Mk 6,1-6 Jezus nieprzyjęty w Nazarecie
Jezus przyszedł do swego rodzinnego miasta. A towarzyszyli Mu Jego uczniowie. Gdy nadszedł szabat, zaczął nauczać w synagodze.
A wielu, przysłuchując się, pytało ze zdziwieniem: „Skąd On to ma? I co za mądrość, która Mu jest dana? I takie cuda dzieją się przez Jego ręce. Czy nie jest to cieśla, syn Maryi, a brat Jakuba, Józefa, Judy i Szymona? Czyż nie żyją tu u nas także Jego siostry?” I powątpiewali o Nim.
A Jezus mówił im: „Tylko w swojej ojczyźnie, wśród swoich krewnych i w swoim domu może być prorok tak lekceważony”.
I nie mógł tam zdziałać żadnego cudu, jedynie na kilku chorych położył ręce i uzdrowił ich. Dziwił się też ich niedowiarstwu.

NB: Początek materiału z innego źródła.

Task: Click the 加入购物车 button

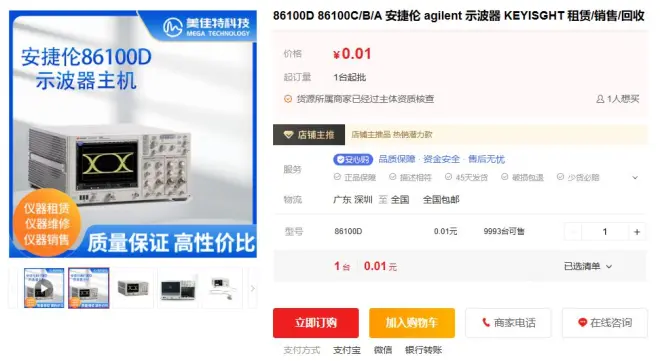Action: [x=412, y=323]
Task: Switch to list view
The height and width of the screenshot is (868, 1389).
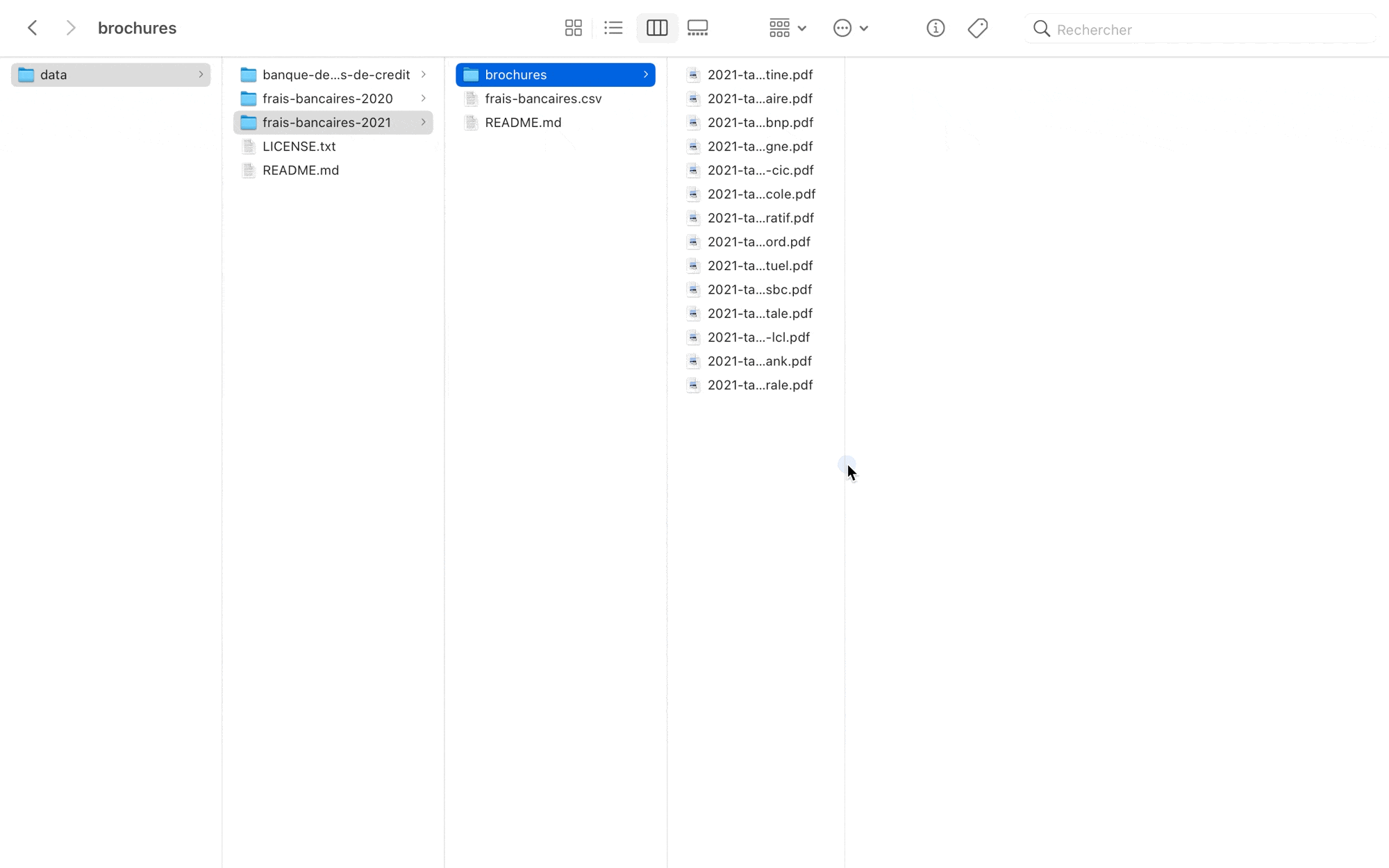Action: pos(613,28)
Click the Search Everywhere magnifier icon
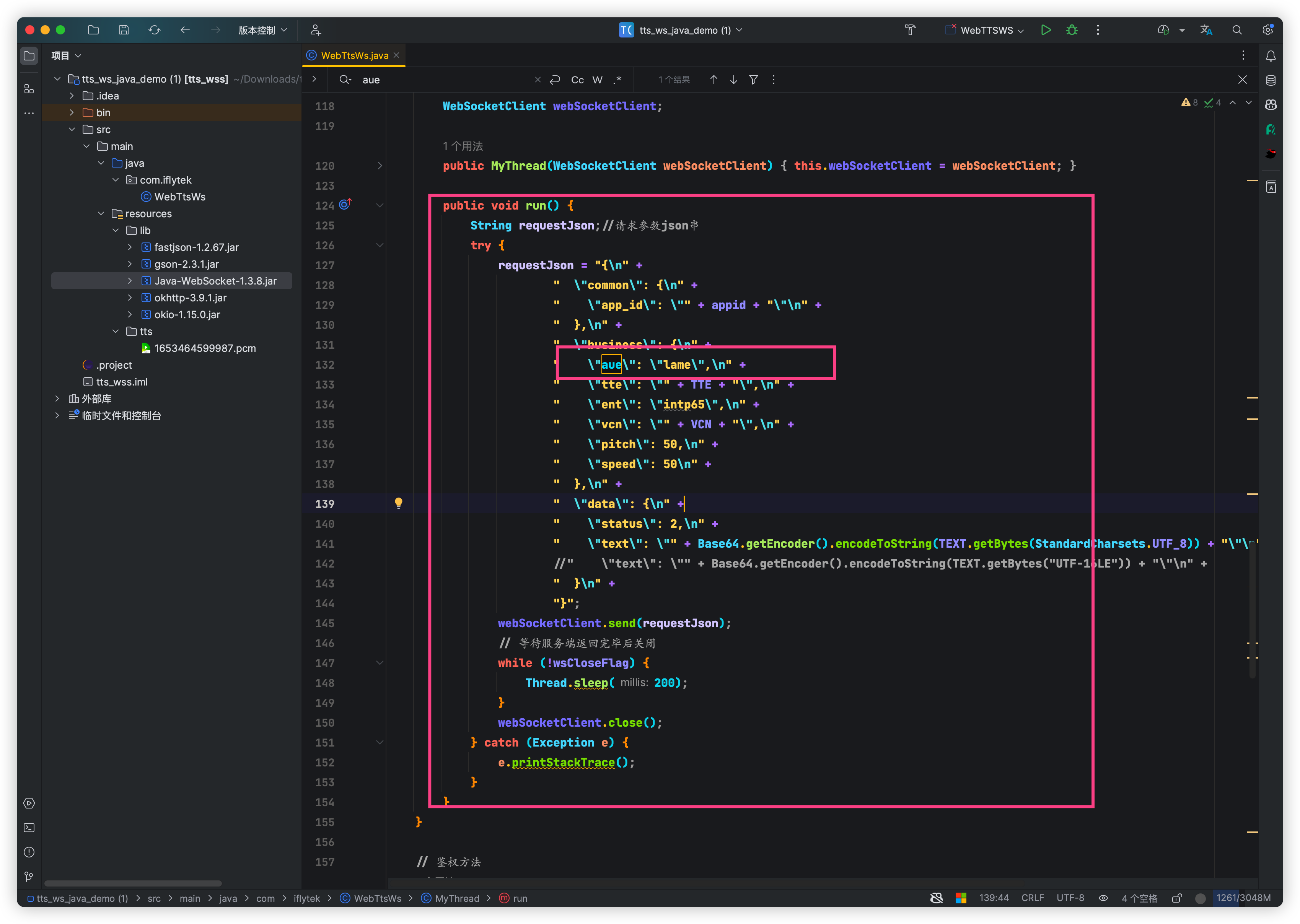This screenshot has height=924, width=1300. coord(1237,30)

Potem obchodził okoliczne wsie i nauczał.
„Skąd On to ma?”
Pytanie to i ja słyszałam i słyszę w stosunku do siebie, właśnie od znajomych, bo znali mnie wcześniej i widzą moją odmianę. Ja mam odpowiedź...to tylko dzięki Jezusowi i tutaj jestem, na tym portalu. Jeszcze kilkanaście lat temu faktycznie o Bogu bym słowa nie powiedziała, co najwyżej , że „Bóg jest Bogiem” .
Tak samo i ja pytałam o różne osoby i się dziwowałam...
Tak niewiele trzeba, by pytać i dziwić się…
Gorzej, gdy na pytaniach i dziwowaniu się kończy…
Tak niewiele trzeba , by już nie pytać i nie dziwić się…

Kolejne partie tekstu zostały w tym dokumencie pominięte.